One of the most resource-intensive responsibilities for clinical trials office staff is the identification of appropriate patients to match the clinical trials that are open for enrollment. Each disease group may have their own variation on the process depending on engagement from physicians and others on the clinical team, but most often, pre-screening is a very tedious and manual process. Thirty years ago, I was pre-screening patients by scouring clinic schedules for new patients and then digging through paper charts to assess whatever information I could find so that I could put a sticky note on the chart to remind the physician of a potential trial. Today, most CRCs are doing the exact same thing, except they are scouring an electronic health record for all the information they can find and sending a text or email to the physician as a prompt to discuss relevant clinical trials with the patient during the visit.
Due to the complexity of oncology clinical trials, the pre-screening process often requires a highly trained clinical trials office staff member to be directly involved to properly interpret both the patient’s clinical information and protocol criteria. Because of the Great Resignation, many experienced CRCs and Clinical Research Nurses (CRNs) have been replaced with less experienced staff members who will need time to develop the skillset required to efficiently navigate the complexities of identifying appropriate patients for clinical trials.
Technology simply must be part of the solution to this problem if we have any hope of improving our track record for clinical trial enrollment. Missed targets for clinical trial accrual mean longer delays until there is an answer to important clinical questions that will ultimately benefit patients.
Inspirata’s clinical trial matching solution is built to support clinical trials office staff exactly where it counts the most – in identifying patients for clinical trials. The power of our engine is in its sophistication and flexibility. Evolving advances in cancer care require corresponding advances in Artificial Intelligence (AI) and Natural Language Processing (NLP). Inspirata’s engine is continually changing to meet those requirements.
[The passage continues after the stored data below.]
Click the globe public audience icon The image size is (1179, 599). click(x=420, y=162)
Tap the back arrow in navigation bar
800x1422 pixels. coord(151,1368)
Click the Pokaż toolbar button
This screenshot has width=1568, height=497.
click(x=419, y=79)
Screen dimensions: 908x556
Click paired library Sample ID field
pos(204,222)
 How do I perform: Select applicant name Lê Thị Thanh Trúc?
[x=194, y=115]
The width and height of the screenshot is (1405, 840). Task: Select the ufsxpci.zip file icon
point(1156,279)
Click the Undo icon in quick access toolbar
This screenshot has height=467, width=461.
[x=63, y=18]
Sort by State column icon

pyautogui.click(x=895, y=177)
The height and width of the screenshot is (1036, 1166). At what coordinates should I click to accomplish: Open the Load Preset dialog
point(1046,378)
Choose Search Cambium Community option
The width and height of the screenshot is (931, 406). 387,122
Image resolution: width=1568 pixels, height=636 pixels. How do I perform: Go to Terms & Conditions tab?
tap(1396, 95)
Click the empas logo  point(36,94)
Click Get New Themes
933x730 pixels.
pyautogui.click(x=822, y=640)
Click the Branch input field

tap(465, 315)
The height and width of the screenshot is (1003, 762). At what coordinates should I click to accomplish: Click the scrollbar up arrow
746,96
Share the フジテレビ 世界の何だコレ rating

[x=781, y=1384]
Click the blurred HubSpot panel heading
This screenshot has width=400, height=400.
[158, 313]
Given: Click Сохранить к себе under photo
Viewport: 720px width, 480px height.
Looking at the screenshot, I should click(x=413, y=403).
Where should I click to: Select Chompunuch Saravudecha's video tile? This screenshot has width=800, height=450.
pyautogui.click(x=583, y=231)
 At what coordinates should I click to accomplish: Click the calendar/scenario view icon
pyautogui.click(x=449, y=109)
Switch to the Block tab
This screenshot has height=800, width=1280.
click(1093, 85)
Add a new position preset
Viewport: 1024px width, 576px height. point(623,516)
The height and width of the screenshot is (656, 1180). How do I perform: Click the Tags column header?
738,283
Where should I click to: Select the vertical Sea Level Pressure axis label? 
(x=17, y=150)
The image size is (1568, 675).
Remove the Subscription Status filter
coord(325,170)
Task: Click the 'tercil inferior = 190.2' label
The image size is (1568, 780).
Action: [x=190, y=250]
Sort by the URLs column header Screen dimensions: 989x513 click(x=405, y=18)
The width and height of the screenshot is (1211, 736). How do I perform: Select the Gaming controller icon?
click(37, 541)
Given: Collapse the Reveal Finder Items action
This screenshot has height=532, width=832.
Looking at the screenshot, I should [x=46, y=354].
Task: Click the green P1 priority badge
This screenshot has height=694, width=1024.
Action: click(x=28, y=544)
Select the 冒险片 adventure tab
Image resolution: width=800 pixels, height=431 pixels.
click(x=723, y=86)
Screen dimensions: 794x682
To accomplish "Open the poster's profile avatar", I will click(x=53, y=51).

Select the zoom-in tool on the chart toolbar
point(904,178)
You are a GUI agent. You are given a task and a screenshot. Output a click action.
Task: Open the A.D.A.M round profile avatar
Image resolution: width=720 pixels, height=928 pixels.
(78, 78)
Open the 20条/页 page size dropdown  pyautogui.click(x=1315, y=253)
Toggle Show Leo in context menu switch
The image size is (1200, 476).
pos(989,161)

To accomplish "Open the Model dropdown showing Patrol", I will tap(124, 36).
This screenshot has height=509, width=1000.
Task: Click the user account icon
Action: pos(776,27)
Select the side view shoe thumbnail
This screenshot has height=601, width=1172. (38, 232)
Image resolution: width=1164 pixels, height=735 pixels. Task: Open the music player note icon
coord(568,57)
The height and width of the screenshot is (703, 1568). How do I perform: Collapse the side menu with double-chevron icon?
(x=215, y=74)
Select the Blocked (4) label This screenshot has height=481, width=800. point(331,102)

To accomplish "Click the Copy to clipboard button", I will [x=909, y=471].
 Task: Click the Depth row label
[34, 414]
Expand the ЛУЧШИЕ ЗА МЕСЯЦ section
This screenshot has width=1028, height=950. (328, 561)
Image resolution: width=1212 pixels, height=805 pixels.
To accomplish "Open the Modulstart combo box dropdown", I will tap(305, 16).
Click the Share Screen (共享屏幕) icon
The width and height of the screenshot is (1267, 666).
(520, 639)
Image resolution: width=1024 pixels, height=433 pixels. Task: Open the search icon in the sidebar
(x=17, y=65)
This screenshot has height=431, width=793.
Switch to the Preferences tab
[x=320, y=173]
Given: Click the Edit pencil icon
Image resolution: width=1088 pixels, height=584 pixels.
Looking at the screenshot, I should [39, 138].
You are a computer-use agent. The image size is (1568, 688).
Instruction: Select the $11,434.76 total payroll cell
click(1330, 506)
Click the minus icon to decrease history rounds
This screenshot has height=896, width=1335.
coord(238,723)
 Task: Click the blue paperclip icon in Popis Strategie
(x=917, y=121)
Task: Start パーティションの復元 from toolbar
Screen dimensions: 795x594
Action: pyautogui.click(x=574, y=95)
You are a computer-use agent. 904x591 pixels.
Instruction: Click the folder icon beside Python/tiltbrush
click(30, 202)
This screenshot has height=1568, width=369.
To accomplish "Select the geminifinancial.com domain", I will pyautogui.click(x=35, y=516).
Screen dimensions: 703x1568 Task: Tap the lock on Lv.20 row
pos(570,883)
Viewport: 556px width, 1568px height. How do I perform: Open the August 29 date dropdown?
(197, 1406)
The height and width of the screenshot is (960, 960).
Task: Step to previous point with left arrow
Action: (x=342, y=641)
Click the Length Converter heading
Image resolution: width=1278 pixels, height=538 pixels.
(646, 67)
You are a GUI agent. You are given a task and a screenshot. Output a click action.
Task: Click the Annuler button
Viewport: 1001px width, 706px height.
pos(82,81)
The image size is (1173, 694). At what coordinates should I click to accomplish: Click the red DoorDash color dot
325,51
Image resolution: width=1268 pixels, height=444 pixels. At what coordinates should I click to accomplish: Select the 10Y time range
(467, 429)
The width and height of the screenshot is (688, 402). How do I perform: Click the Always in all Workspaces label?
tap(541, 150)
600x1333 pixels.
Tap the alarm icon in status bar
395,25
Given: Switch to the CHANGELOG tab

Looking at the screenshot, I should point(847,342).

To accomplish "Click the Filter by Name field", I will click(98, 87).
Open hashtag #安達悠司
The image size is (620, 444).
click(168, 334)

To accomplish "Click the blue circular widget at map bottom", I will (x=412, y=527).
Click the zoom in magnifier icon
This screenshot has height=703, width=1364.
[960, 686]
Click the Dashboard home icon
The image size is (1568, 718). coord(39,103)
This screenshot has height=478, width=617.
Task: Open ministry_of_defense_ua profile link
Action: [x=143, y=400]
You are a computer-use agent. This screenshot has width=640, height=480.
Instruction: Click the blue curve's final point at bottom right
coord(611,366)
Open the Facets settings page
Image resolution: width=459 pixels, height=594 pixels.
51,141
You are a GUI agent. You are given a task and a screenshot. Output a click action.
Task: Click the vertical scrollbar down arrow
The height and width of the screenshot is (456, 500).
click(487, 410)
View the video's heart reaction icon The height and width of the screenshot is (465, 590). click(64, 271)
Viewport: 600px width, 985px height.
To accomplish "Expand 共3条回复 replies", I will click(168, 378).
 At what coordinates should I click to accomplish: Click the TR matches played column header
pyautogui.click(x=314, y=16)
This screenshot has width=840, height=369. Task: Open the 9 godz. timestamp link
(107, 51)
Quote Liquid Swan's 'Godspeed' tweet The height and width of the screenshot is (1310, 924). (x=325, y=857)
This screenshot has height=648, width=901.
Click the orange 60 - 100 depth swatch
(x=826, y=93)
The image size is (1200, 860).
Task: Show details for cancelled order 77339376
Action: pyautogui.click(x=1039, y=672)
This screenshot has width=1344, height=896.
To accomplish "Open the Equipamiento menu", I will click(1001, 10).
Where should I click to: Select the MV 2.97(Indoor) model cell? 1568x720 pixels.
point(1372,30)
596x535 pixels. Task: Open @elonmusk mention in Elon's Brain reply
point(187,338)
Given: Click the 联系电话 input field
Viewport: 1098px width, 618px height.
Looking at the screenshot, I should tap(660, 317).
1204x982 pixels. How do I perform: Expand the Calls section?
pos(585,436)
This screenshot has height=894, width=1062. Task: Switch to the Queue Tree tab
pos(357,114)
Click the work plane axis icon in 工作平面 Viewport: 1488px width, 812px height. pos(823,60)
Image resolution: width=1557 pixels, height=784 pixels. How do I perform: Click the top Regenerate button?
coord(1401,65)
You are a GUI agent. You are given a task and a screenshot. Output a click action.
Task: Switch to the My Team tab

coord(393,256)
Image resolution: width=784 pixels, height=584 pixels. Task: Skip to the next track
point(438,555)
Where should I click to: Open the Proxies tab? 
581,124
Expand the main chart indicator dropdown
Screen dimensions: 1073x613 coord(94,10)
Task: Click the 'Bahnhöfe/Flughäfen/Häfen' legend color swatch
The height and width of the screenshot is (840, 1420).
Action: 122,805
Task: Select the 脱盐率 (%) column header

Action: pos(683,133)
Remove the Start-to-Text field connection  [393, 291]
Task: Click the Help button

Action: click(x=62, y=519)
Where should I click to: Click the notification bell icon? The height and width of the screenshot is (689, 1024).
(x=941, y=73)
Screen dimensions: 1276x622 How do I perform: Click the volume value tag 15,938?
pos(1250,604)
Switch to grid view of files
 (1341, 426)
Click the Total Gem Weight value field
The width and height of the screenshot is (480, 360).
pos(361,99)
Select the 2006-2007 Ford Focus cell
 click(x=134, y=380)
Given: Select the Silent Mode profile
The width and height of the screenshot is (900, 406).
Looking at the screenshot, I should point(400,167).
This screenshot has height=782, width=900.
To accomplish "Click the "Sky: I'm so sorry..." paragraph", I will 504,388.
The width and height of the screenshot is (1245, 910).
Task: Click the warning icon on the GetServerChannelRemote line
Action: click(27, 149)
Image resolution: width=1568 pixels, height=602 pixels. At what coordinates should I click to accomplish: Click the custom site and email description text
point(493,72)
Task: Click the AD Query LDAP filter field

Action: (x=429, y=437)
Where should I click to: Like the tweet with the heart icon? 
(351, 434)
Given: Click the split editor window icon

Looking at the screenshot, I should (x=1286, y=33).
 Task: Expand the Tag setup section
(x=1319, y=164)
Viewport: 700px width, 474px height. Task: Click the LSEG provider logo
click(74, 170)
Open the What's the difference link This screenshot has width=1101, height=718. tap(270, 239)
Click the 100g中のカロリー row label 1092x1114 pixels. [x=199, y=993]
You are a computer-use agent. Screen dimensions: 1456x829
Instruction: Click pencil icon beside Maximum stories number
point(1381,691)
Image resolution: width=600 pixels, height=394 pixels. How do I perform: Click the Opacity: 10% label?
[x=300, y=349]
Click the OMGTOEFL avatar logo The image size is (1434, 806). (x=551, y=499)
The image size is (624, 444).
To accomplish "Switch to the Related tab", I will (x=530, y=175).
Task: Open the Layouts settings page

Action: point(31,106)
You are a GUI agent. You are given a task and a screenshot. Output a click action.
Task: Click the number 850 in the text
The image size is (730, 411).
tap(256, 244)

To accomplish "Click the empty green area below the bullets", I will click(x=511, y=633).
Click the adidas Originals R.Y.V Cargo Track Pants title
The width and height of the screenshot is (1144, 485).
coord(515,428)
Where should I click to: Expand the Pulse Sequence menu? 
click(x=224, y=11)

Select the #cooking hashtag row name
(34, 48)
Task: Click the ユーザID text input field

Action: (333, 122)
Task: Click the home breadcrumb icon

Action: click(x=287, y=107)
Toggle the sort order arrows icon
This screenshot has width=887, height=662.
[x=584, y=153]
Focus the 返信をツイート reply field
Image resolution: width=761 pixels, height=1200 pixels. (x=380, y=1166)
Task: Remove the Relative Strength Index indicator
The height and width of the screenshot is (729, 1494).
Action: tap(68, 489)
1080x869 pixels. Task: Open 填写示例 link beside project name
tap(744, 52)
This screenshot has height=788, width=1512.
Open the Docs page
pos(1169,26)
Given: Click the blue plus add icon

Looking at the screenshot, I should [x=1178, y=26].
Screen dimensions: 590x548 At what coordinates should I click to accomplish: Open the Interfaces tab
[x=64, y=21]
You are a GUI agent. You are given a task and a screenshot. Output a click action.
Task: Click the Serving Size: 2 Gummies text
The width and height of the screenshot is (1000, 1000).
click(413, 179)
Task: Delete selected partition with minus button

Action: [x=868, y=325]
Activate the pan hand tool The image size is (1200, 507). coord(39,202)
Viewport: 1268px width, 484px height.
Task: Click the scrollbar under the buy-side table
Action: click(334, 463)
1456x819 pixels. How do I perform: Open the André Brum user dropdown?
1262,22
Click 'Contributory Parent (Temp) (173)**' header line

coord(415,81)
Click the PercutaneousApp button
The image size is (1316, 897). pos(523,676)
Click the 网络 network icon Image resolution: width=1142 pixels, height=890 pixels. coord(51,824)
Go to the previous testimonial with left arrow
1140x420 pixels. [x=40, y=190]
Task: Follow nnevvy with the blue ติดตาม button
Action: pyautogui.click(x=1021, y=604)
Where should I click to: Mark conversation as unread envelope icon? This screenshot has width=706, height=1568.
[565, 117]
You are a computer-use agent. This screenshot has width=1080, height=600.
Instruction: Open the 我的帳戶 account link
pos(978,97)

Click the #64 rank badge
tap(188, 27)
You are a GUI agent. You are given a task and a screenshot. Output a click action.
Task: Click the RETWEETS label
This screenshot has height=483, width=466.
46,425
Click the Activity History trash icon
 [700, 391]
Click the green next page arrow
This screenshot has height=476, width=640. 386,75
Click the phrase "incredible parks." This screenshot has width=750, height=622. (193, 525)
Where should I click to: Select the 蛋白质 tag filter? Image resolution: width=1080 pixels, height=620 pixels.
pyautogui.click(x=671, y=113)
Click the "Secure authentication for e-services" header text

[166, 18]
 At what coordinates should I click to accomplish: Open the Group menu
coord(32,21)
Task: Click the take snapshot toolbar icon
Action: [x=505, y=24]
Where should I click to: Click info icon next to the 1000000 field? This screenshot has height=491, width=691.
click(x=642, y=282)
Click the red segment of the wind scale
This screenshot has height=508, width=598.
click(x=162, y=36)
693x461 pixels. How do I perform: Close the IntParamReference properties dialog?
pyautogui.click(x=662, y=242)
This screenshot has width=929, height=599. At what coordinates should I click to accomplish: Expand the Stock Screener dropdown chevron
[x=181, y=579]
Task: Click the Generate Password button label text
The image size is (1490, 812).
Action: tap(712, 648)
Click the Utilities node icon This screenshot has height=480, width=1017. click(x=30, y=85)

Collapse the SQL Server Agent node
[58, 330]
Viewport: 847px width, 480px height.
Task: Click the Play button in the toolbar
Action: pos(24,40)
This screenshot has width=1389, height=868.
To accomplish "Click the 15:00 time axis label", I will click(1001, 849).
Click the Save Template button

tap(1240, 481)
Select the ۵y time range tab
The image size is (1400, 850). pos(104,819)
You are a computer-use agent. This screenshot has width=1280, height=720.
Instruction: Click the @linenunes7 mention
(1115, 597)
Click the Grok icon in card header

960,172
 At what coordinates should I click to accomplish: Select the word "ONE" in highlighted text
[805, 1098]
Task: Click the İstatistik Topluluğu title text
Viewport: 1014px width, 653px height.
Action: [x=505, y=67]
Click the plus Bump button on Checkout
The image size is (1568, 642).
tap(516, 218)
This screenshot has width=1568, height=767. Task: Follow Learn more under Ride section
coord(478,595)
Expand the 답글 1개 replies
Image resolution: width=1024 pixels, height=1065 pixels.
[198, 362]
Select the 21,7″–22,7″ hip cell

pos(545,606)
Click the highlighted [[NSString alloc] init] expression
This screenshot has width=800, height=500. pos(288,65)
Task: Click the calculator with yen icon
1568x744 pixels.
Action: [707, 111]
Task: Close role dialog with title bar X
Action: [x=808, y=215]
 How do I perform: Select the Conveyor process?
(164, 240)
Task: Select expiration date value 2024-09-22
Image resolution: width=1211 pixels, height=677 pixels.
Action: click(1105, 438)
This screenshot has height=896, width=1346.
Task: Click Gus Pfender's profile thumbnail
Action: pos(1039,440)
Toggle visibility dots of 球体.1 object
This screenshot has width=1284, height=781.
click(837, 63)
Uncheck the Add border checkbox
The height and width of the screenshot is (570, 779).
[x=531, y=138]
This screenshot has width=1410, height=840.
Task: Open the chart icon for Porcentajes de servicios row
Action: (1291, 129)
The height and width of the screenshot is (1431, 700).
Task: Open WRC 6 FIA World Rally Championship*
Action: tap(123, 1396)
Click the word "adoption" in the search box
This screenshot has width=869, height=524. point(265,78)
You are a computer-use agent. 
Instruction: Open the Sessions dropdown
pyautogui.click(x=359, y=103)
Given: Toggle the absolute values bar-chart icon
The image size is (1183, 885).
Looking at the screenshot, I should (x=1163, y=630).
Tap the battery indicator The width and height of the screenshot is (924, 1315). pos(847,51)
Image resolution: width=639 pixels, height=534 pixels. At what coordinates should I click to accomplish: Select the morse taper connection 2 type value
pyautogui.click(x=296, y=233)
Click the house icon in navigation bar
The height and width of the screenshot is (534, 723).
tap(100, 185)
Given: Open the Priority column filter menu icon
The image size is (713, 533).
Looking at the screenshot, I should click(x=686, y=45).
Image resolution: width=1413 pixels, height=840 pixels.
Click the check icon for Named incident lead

Organizations supporting a robust oncology clinical research program face a myriad of obstacles. The right kind of technology solution in the right place is a game changer. There is nothing more demoralizing than for an entire team of dedicated professionals to pour resources into opening promising clinical trials only to see them fail to accrue. Resources are limited, and important questions need to be answered for our patients. A clinical trial matching tool can help us all get there sooner and enable clinical trials office staff to have more time to spend with patients. That’s a win-win.